Le Sénégal a obtenu un accord de principe du Fonds monétaire international (FMI) pour un prêt de 2,2 milliards de dollars, soit 1 243 milliards de FCFA. Le financement couvre la période 2026-2029.
Deux ans après la révélation de l’existence d’une dette cachée, cette entente est présentée par le Dr Abdoul Aziz Mbodji comme un moyen de renouer avec les partenaires financiers et les investisseurs. Le maire et membre du parti présidentiel Kiiraay estime qu’elle permettra de restaurer la confiance autour du Sénégal.
« Il serait réducteur de présenter cet accord comme une simple enveloppe financière », a déclaré le responsable, également président du conseil d’administration de l’Aéroport international Blaise Diagne (AIBD-SA), dans un entretien à L’Observateur. Selon lui, le dispositif s’inscrit dans un programme plus large destiné à stabiliser l’économie, à rendre la dette soutenable et à limiter les vulnérabilités budgétaires.

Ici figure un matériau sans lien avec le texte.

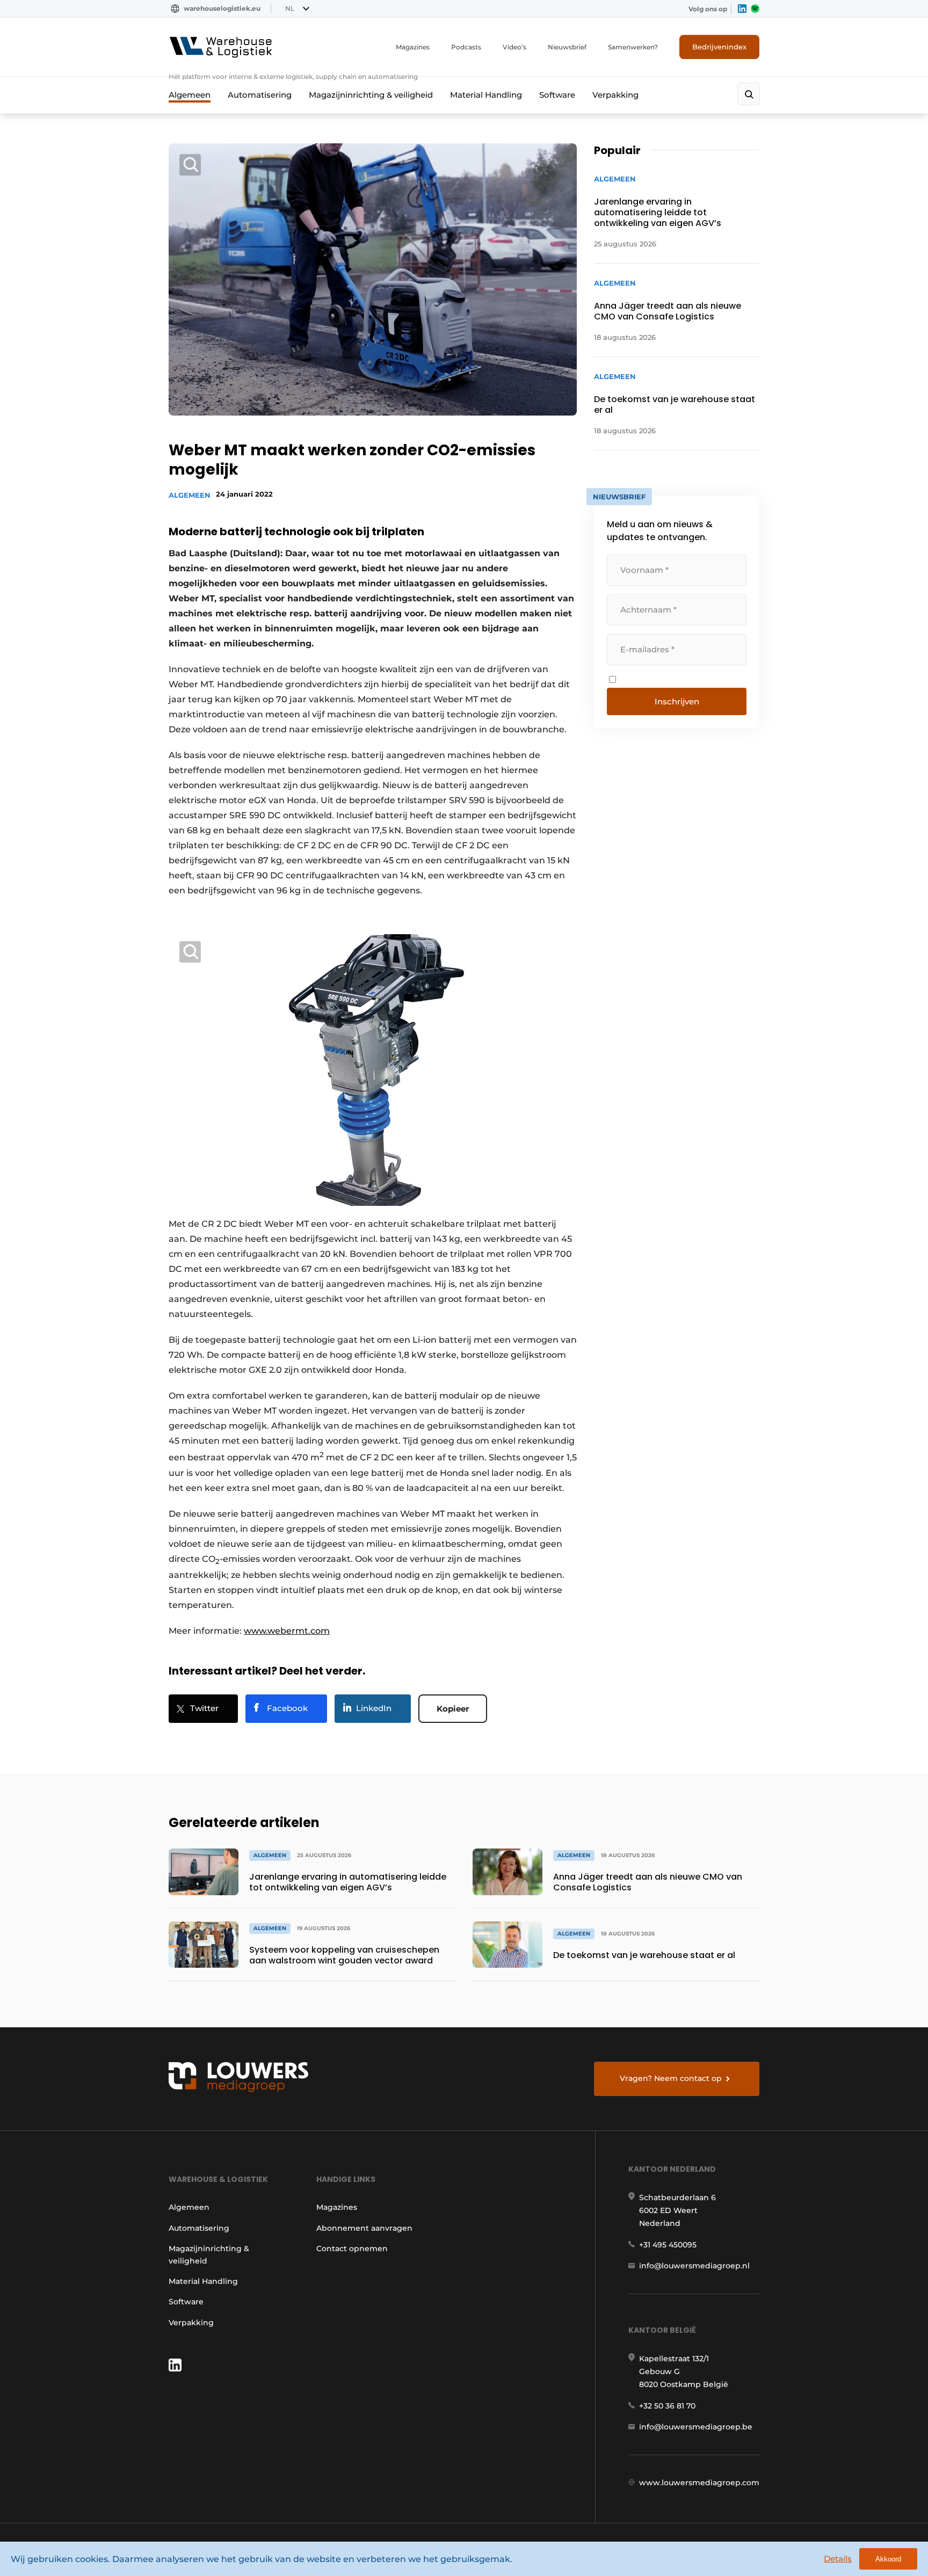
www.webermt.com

L’accord avec le FMI doit aussi accompagner un renforcement de la transparence dans la gestion des finances publiques. Comme l’écrit pressafrik, Abdoul Aziz Mbodji considère que le Sénégal avait besoin de renouer avec l’institution après la suspension du précédent programme financier.

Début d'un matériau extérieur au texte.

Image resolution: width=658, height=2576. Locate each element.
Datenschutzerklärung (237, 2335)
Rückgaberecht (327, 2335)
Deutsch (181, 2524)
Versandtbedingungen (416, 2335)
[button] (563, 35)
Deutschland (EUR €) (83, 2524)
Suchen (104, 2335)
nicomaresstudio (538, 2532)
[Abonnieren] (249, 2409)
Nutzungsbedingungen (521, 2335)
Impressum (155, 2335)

Cette reprise doit, d’après l’élu, envoyer « un signal important aux marchés, aux bailleurs et aux investisseurs étrangers ». Il souligne toutefois que l’enjeu ne se limite pas à l’obtention des ressources financières.
Le Dr Abdoul Aziz Mbodji a ainsi invité à examiner l’usage qui sera fait de cet accord, dont le montant annoncé s’élève à 1 243 milliards de FCFA.